----- INFORMATION PROVIDED

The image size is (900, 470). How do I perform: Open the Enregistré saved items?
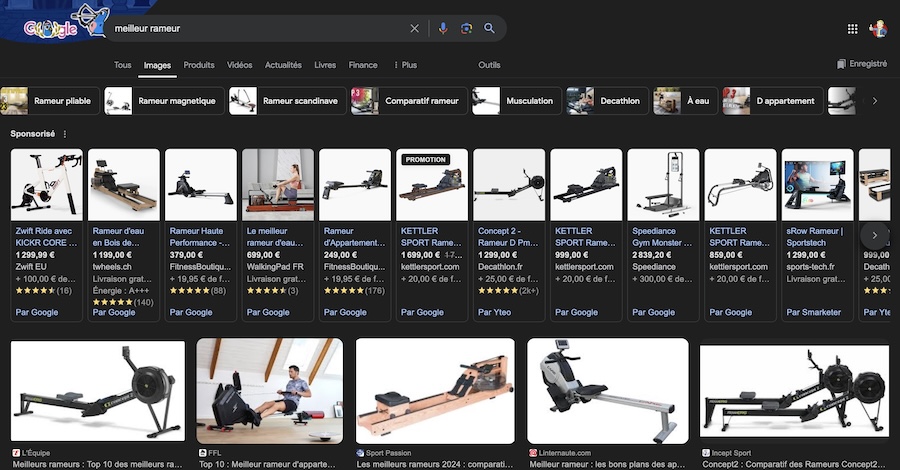(x=862, y=64)
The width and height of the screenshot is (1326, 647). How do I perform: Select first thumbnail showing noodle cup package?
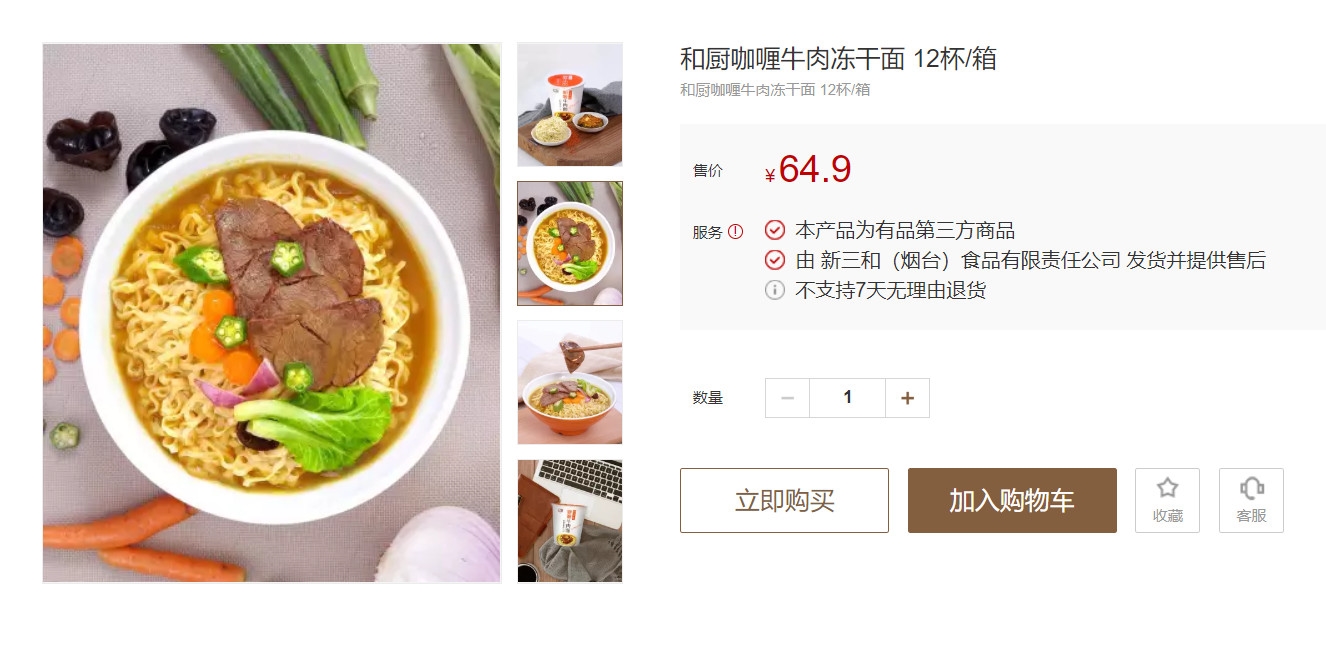(x=570, y=105)
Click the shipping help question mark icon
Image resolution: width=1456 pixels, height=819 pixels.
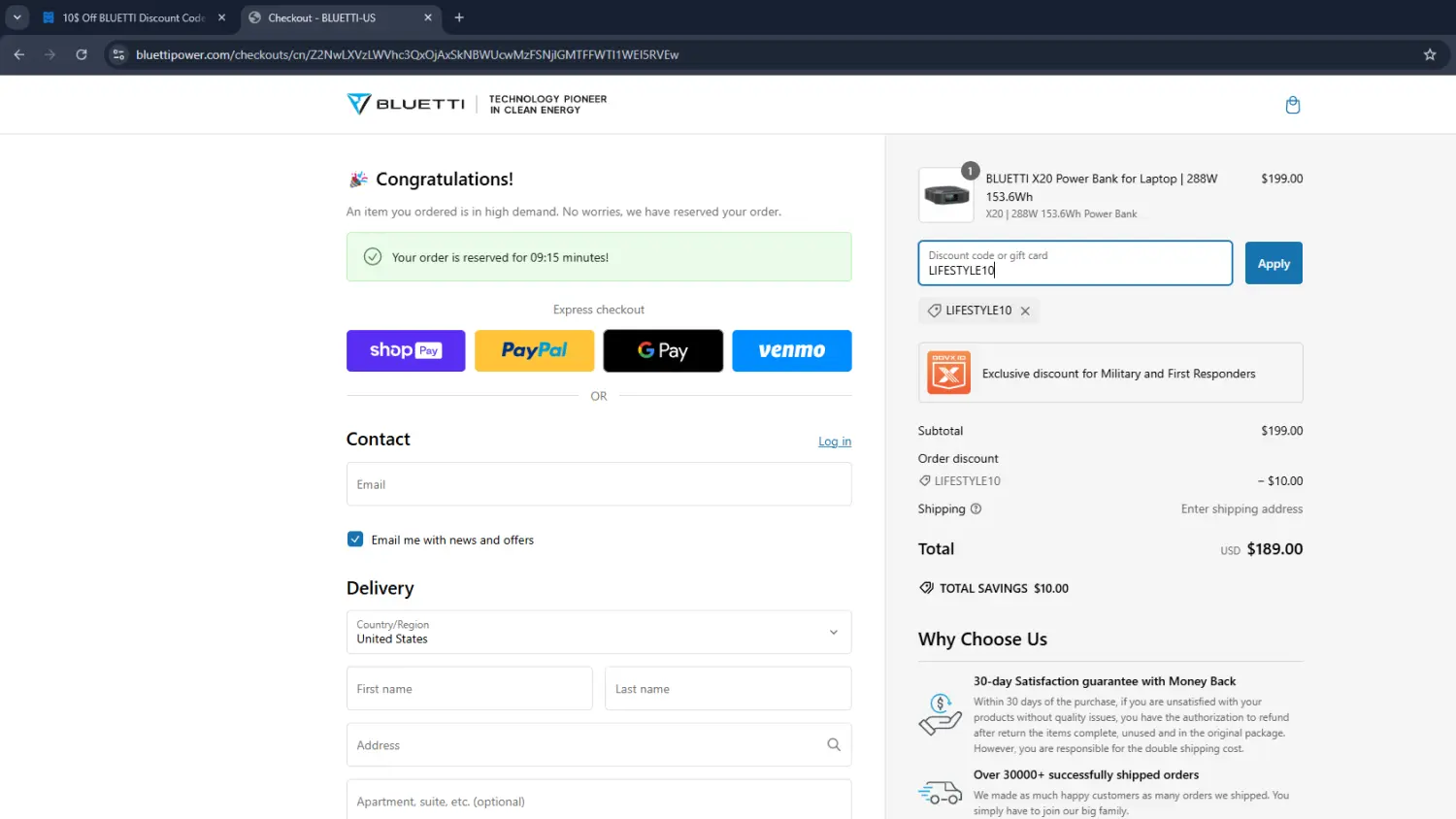pyautogui.click(x=976, y=508)
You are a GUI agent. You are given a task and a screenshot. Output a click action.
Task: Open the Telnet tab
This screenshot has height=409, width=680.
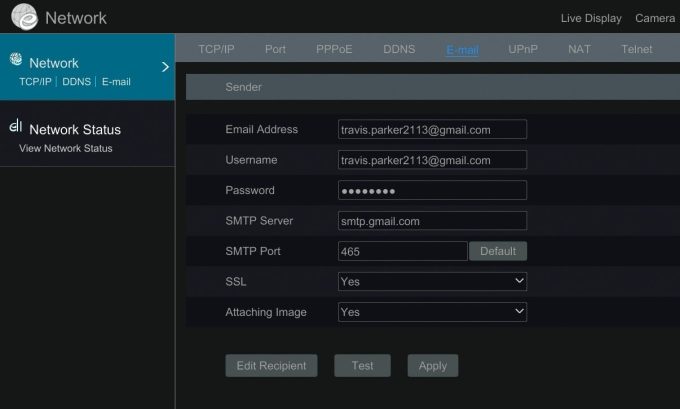[x=636, y=49]
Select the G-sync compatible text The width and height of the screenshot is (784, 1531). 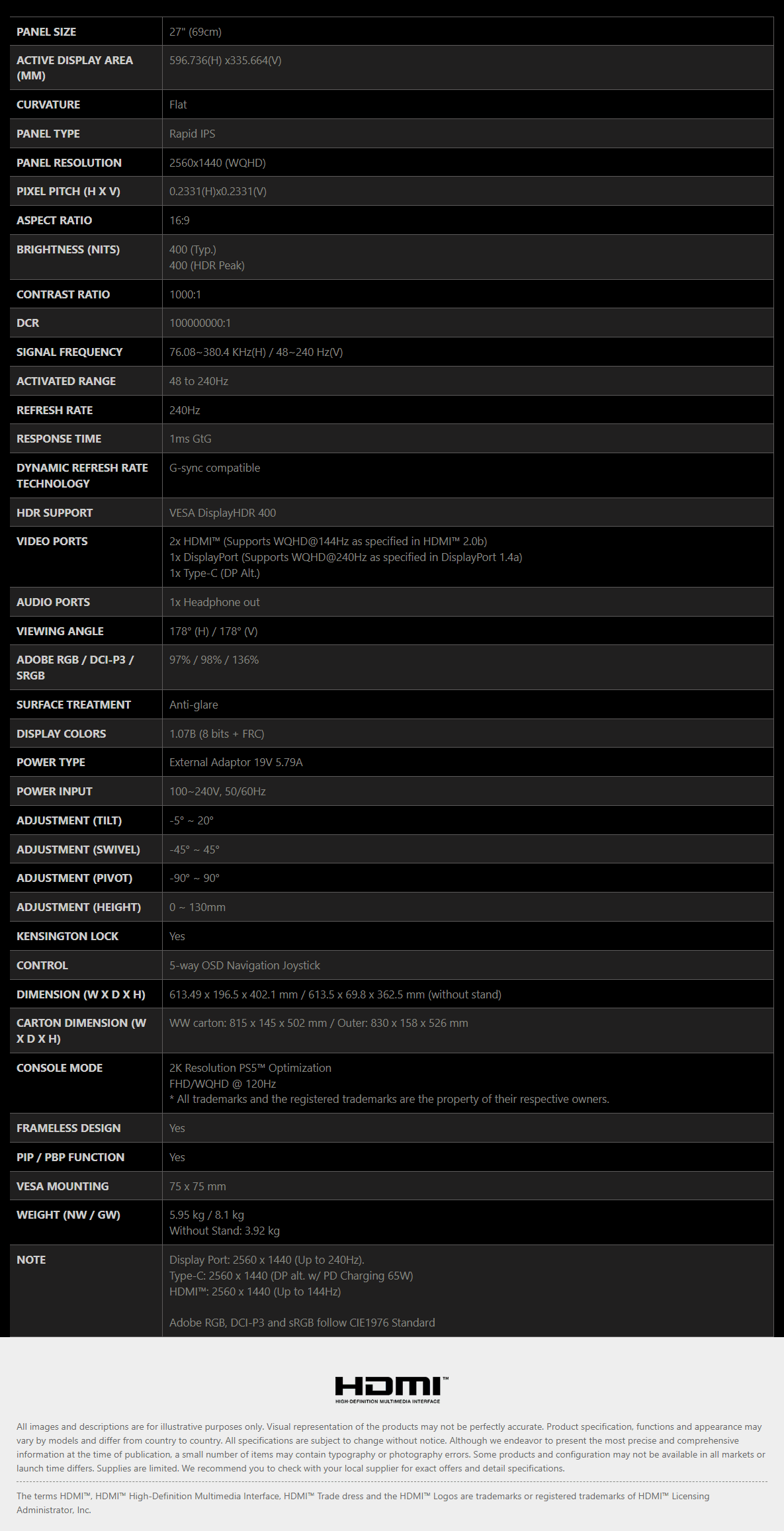(215, 468)

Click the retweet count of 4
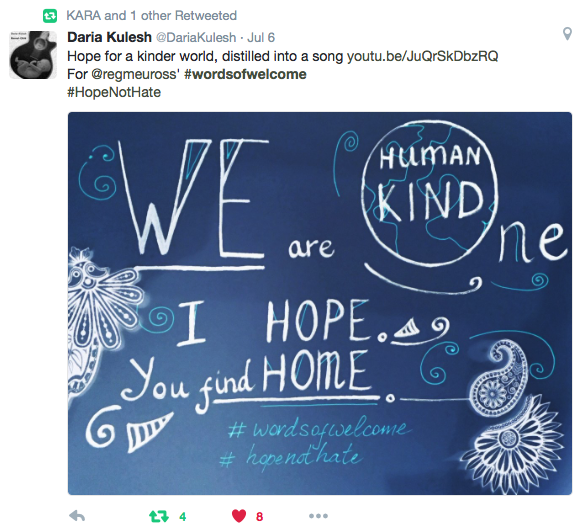click(x=182, y=517)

----------

[WORK TASK]
Give again, word for word, every line from the top of the data through the line with "Task: Open the Telnet tab", both ends included, and exclude the pictures.

[THE COMPLETED TASK]
The image size is (900, 470). How do I perform: Open the Enregistré saved items?
(x=862, y=64)
The width and height of the screenshot is (1326, 647). How do I perform: Select first thumbnail showing noodle cup package?
(x=570, y=105)
Click the shipping help question mark icon
Image resolution: width=1456 pixels, height=819 pixels.
pyautogui.click(x=976, y=508)
You are a GUI agent. You are given a task and a screenshot. Output a click action.
Task: Open the Telnet tab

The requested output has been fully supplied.